Please rewrite the listing below as a numbered list, leaving out blank lines and covering only the lines from the one containing "Image resolution: width=102, height=868." up to and including the one containing "Entradas antiguas (194, 357)".

Word and item position data
□ □ □ □

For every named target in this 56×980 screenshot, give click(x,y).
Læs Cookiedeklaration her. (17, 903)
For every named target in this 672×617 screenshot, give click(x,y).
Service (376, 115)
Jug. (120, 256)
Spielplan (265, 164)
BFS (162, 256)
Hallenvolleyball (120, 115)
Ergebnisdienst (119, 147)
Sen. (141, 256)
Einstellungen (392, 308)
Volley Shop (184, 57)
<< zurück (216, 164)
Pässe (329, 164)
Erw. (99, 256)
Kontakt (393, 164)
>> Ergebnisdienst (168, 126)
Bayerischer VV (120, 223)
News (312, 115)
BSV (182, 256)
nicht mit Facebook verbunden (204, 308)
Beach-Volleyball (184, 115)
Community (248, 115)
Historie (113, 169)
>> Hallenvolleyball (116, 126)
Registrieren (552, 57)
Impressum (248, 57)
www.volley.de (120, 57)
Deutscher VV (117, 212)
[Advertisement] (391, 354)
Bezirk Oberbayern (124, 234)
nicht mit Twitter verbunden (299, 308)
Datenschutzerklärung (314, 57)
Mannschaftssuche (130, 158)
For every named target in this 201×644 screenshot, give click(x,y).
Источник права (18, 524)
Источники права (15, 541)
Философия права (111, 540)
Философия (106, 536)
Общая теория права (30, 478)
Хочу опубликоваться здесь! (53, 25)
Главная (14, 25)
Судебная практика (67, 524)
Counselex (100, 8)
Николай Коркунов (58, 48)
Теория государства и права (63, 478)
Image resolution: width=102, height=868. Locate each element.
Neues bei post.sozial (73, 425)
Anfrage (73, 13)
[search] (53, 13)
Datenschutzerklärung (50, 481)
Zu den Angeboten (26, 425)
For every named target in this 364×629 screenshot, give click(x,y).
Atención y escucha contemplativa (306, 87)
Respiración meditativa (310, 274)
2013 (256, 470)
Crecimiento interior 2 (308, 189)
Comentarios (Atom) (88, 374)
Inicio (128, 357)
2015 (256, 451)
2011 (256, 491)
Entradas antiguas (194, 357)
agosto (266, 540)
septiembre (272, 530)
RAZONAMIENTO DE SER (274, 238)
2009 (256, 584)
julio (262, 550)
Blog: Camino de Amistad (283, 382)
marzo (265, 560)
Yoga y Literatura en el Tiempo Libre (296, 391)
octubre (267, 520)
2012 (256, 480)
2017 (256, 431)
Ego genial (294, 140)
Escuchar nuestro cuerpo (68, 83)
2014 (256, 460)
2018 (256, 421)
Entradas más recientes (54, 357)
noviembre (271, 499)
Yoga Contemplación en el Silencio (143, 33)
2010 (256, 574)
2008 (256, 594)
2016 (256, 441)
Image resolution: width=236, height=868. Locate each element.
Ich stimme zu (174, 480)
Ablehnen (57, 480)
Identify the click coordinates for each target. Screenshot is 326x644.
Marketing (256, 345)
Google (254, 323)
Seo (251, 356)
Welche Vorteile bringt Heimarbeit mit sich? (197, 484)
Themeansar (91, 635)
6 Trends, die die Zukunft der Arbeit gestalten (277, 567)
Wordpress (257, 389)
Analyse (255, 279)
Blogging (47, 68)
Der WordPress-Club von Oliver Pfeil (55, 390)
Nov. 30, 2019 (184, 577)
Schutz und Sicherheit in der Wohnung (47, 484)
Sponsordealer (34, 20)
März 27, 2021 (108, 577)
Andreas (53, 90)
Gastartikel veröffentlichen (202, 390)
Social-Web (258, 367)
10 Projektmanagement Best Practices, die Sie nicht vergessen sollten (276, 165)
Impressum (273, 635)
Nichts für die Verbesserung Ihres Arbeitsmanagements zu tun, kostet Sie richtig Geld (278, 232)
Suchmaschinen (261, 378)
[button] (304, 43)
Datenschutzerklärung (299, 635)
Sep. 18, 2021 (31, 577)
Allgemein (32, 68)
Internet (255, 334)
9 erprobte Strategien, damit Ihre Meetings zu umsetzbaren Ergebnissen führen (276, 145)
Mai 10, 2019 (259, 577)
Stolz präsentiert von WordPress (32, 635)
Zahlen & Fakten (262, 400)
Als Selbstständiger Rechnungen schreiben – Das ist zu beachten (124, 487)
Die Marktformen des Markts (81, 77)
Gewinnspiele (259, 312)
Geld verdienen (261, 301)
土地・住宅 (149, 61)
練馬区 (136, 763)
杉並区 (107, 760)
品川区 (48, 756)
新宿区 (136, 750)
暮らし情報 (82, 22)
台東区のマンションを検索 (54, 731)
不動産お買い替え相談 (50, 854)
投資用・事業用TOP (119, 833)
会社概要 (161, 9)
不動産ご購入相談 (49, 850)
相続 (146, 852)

□ □ □ □

Written solution -
1. Image resolution: width=102, height=868. Locate each element.
2. Neues bei post.sozial (73, 425)
3. Anfrage (73, 13)
4. [search] (53, 13)
5. Datenschutzerklärung (50, 481)
6. Zu den Angeboten (26, 425)
7. For every named target in this 364×629 screenshot, give click(x,y).
8. Atención y escucha contemplativa (306, 87)
9. Respiración meditativa (310, 274)
10. 2013 (256, 470)
11. Crecimiento interior 2 (308, 189)
12. Comentarios (Atom) (88, 374)
13. Inicio (128, 357)
14. 2015 (256, 451)
15. 2011 (256, 491)
16. Entradas antiguas (194, 357)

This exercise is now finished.